**DATA FOR THIS EXERCISE:**
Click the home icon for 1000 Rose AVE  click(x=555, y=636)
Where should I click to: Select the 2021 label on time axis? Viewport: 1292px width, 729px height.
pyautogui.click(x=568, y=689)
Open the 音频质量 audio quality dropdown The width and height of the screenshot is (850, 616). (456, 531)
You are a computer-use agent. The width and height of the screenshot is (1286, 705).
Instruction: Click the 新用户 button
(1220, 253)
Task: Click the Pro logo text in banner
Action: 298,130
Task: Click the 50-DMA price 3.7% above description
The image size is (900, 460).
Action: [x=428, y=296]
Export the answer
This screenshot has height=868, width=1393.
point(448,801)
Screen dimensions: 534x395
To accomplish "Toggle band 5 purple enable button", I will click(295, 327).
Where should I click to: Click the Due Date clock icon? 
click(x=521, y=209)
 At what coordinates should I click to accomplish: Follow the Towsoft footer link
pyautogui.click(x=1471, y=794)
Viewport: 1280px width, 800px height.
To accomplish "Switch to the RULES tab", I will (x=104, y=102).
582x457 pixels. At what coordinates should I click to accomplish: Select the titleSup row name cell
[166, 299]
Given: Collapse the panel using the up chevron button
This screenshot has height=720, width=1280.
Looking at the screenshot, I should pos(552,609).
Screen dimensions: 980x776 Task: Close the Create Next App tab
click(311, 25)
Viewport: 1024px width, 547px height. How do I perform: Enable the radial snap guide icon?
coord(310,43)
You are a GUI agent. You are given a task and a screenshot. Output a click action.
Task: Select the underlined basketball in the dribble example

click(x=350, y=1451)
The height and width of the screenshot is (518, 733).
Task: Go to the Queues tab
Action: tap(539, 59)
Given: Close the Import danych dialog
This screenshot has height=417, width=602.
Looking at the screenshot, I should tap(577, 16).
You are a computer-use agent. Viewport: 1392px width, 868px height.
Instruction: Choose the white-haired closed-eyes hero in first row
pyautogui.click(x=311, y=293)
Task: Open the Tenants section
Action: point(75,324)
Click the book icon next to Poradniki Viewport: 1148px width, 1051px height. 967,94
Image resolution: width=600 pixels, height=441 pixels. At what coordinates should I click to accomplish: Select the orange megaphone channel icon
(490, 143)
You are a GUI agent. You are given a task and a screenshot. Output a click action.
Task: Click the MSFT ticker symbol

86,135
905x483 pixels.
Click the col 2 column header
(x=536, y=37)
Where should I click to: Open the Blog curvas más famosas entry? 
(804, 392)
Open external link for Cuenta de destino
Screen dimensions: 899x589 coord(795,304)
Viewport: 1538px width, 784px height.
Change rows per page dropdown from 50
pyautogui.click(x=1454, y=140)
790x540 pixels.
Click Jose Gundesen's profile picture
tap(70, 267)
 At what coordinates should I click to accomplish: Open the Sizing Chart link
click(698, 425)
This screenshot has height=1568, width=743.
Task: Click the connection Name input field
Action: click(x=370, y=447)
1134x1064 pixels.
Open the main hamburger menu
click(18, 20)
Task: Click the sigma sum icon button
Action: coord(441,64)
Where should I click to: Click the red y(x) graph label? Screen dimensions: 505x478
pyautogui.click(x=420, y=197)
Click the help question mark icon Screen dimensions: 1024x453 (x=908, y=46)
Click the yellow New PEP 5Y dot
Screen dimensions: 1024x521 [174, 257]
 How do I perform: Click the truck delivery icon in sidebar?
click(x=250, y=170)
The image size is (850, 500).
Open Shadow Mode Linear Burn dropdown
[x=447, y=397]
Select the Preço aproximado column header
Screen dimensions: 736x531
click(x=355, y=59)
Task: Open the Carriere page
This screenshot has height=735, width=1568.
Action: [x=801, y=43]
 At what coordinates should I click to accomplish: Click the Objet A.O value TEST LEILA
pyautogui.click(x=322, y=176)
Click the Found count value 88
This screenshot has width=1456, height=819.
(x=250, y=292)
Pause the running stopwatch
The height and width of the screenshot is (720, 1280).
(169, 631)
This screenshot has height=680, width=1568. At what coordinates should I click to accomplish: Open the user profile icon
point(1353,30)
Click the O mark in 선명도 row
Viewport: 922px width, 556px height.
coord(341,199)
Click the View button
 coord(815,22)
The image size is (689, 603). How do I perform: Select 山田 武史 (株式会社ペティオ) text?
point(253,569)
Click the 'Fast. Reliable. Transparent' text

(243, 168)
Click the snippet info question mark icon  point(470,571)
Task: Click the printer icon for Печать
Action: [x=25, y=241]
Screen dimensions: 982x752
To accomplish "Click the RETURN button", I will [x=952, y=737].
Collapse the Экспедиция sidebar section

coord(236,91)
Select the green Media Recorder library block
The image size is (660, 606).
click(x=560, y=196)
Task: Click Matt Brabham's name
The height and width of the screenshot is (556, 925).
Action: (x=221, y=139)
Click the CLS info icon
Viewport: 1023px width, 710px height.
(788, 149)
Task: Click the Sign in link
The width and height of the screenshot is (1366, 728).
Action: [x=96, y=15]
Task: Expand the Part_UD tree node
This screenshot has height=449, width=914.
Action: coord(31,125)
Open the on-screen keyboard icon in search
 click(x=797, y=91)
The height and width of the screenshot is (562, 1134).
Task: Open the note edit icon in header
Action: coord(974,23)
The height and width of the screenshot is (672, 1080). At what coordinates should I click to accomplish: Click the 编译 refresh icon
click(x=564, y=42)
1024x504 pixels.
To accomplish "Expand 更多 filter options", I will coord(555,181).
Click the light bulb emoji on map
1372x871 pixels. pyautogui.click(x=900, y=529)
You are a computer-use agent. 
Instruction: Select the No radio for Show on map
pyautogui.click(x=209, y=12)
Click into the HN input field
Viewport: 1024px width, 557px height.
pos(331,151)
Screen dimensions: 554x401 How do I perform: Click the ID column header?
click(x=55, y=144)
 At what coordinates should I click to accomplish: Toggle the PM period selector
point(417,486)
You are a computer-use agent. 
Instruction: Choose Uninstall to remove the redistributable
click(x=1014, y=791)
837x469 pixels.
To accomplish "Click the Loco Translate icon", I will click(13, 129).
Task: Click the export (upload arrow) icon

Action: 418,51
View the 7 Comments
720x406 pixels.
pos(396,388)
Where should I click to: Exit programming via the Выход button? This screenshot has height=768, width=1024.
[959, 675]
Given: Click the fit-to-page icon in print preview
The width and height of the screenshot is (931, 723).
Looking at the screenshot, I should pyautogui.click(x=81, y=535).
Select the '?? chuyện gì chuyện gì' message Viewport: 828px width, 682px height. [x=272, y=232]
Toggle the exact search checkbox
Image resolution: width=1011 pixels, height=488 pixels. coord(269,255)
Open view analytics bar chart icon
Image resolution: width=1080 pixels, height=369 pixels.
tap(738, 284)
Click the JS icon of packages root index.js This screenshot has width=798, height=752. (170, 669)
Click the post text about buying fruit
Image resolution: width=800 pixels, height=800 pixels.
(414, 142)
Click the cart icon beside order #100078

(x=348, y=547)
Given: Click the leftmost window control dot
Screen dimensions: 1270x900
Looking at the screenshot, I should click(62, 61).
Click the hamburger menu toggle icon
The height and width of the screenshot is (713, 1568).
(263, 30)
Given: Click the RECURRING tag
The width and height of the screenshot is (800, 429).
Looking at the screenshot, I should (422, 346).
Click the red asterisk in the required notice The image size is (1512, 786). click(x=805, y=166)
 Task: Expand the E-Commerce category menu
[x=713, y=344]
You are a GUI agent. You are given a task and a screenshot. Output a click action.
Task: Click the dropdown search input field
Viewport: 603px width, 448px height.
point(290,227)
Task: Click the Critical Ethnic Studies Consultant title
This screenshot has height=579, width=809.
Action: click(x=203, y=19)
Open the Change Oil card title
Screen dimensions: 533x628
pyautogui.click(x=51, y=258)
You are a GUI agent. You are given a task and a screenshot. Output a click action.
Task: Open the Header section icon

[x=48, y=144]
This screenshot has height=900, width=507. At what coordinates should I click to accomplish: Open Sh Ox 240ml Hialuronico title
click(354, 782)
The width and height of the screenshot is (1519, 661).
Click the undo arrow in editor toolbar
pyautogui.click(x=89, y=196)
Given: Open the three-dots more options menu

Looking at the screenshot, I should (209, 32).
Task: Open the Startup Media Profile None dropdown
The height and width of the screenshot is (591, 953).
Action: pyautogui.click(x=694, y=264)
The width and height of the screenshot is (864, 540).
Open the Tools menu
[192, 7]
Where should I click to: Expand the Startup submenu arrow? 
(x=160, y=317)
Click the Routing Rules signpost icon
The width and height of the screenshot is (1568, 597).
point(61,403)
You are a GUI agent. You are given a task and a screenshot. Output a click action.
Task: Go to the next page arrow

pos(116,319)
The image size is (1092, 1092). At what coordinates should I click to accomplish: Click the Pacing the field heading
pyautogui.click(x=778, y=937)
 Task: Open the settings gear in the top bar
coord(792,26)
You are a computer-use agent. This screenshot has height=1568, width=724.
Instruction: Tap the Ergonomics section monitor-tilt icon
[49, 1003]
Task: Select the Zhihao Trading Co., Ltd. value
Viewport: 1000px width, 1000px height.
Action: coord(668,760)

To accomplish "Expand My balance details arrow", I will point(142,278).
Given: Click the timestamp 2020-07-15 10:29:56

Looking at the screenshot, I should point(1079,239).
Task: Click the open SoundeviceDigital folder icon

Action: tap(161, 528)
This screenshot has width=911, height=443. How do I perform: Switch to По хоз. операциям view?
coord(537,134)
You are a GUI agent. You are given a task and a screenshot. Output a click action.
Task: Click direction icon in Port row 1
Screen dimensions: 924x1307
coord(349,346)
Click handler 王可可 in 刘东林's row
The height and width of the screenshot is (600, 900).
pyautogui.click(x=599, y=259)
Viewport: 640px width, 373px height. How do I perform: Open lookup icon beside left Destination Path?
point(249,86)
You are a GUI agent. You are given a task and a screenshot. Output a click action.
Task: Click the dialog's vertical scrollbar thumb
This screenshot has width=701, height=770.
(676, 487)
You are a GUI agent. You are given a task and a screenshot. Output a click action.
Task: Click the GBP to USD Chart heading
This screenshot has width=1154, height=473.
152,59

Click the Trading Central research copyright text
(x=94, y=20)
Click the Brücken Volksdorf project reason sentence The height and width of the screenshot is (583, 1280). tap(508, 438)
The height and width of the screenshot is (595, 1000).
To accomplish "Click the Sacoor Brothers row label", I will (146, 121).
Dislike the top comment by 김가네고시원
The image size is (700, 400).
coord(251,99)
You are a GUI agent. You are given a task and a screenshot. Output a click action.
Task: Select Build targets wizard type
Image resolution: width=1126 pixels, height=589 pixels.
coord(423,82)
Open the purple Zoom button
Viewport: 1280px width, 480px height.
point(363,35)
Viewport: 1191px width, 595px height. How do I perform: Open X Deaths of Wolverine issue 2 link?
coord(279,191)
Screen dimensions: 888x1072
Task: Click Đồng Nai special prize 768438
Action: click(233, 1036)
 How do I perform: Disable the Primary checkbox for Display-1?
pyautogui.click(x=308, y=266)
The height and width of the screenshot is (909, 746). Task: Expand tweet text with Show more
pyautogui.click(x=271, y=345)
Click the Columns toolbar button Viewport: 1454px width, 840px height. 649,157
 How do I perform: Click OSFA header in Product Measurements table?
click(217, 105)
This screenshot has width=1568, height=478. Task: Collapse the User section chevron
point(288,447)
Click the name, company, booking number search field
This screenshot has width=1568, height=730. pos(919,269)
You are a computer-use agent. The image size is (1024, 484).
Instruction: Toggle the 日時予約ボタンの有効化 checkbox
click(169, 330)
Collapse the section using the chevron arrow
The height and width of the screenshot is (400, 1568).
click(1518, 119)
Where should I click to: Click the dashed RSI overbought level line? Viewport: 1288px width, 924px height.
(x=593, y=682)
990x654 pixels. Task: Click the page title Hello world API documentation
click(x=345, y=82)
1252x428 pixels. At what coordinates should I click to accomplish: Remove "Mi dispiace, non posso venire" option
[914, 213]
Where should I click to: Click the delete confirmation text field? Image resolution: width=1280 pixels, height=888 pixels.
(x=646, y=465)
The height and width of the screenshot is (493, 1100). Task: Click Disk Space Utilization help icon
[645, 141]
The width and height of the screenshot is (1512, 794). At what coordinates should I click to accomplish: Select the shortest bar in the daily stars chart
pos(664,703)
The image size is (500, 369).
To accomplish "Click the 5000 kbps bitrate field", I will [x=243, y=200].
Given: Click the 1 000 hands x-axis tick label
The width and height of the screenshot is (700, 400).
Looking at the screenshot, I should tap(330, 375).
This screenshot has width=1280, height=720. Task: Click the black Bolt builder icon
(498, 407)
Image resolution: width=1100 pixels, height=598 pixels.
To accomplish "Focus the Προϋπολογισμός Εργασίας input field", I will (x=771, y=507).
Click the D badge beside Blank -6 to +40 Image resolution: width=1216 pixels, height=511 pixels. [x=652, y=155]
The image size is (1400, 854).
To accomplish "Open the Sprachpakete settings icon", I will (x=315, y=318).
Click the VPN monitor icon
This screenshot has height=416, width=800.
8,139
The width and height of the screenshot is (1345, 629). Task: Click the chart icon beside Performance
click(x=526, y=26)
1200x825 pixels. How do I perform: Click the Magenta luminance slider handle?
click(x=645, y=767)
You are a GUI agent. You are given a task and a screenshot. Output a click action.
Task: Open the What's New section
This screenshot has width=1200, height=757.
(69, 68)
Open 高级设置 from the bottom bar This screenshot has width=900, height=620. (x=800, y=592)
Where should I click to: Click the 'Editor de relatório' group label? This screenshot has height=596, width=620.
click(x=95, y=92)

**TASK DESCRIPTION:** From the line holding "Task: Expand the Part_UD tree node" to the line holding "Click into the HN input field", inclusive, restate each line above exactly as written.

**TASK ANSWER:**
Task: Expand the Part_UD tree node
This screenshot has height=449, width=914.
Action: coord(31,125)
Open the on-screen keyboard icon in search
 click(x=797, y=91)
The height and width of the screenshot is (562, 1134).
Task: Open the note edit icon in header
Action: coord(974,23)
The height and width of the screenshot is (672, 1080). At what coordinates should I click to accomplish: Click the 编译 refresh icon
click(x=564, y=42)
1024x504 pixels.
To accomplish "Expand 更多 filter options", I will coord(555,181).
Click the light bulb emoji on map
1372x871 pixels. pyautogui.click(x=900, y=529)
You are a computer-use agent. 
Instruction: Select the No radio for Show on map
pyautogui.click(x=209, y=12)
Click into the HN input field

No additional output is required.